Uma pesquisa realizada pela AtlasIntel em parceria com a Bloomberg revelou que impressionantes 91,5% dos brasileiros acreditam que facções criminosas exercem controle sobre importantes esferas da política e do sistema judicial do Brasil. Apenas 7,1% dos entrevistados discordam dessa afirmação, enquanto 1,4% não souberam responder. Esse dado indica uma percepção generalizada de captura institucional por parte de organizações criminosas. A pesquisa, que faz parte do estudo ‘Latam Pulse’, foi divulgada nesta quinta-feira, 26 de fevereiro, e entrevistou 4.986 pessoas entre os dias 19 e 24 do mesmo mês, com margem de erro de 1 ponto percentual e nível de confiança de 95%.
Os dados também mostram que 57,7% dos entrevistados acreditam que a adoção de leis mais rigorosas é a principal medida para combater a criminalidade.
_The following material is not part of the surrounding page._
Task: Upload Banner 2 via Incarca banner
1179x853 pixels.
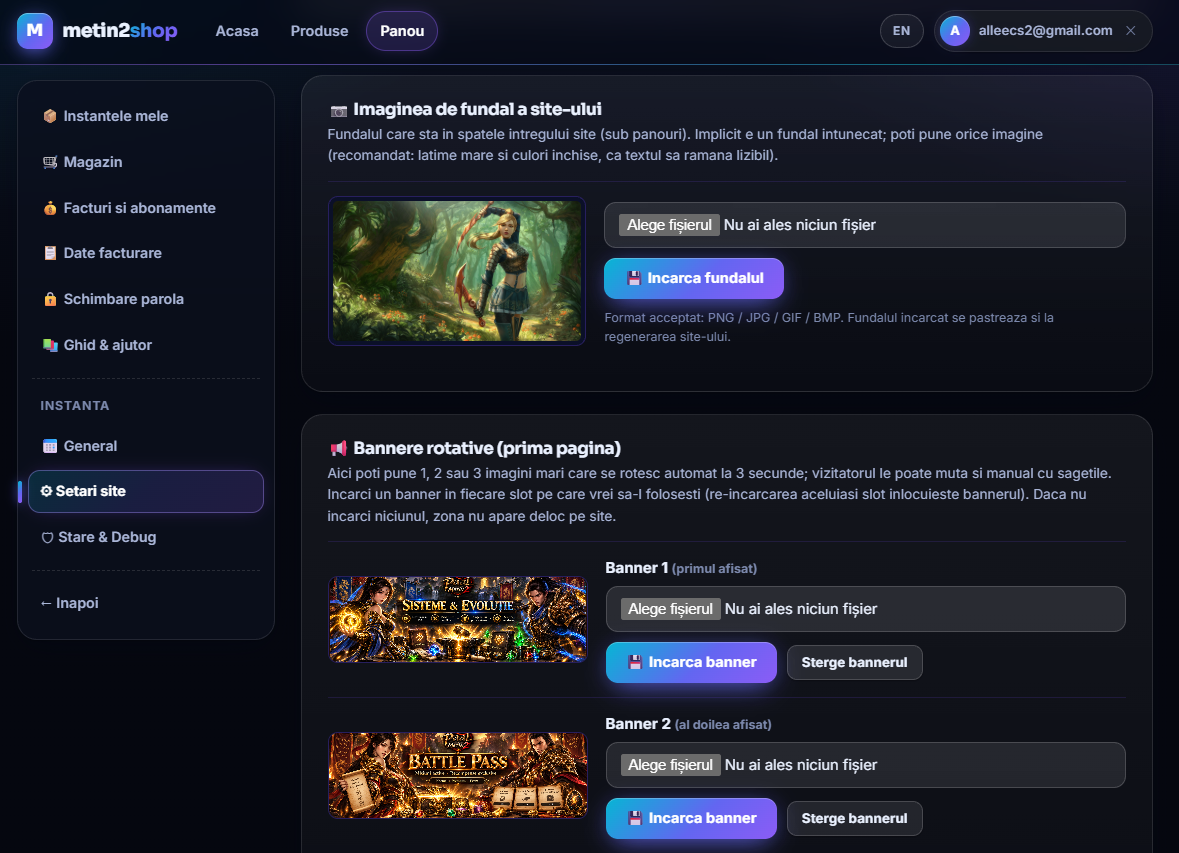Action: 691,818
Além disso, 56,9% defendem o enfraquecimento da corrupção no Judiciário e nas forças policiais, enquanto 45% demandam investimentos adequados nas corporações de segurança pública.
A percepção de controle das facções varia conforme o gênero, escolaridade e idade. Entre as mulheres, 98% reconhecem a influência do crime organizado, enquanto entre os homens essa taxa é de 84,6%. Os mais jovens, de 16 a 24 anos, registram 89,6% de concordância, enquanto o percentual sobe para 98,6% entre os que têm entre 45 e 59 anos. A pesquisa também revela que essa percepção é mais forte nas faixas de renda intermediária e alta, com 99% dos que ganham entre R$ 5 mil e R$ 10 mil concordando com a afirmação.
Regionalmente, o Sul do Brasil é onde a crença na influência das facções é mais acentuada, com 99,9% dos entrevistados afirmando sua presença. No Nordeste, esse número é mais baixo, com 73,4% reconhecendo essa influência. A pesquisa também aponta diferenças notáveis entre crenças religiosas, com 98,8% dos católicos e 78,1% dos evangélicos concordando com a noção de controle das facções. Por fim, 99,3% dos eleitores de Jair Bolsonaro no segundo turno de 2022 compartilham da percepção de que facções criminosas dominam as estruturas institucionais, em contraste com 85,5% dos eleitores de Luiz Inácio Lula da Silva.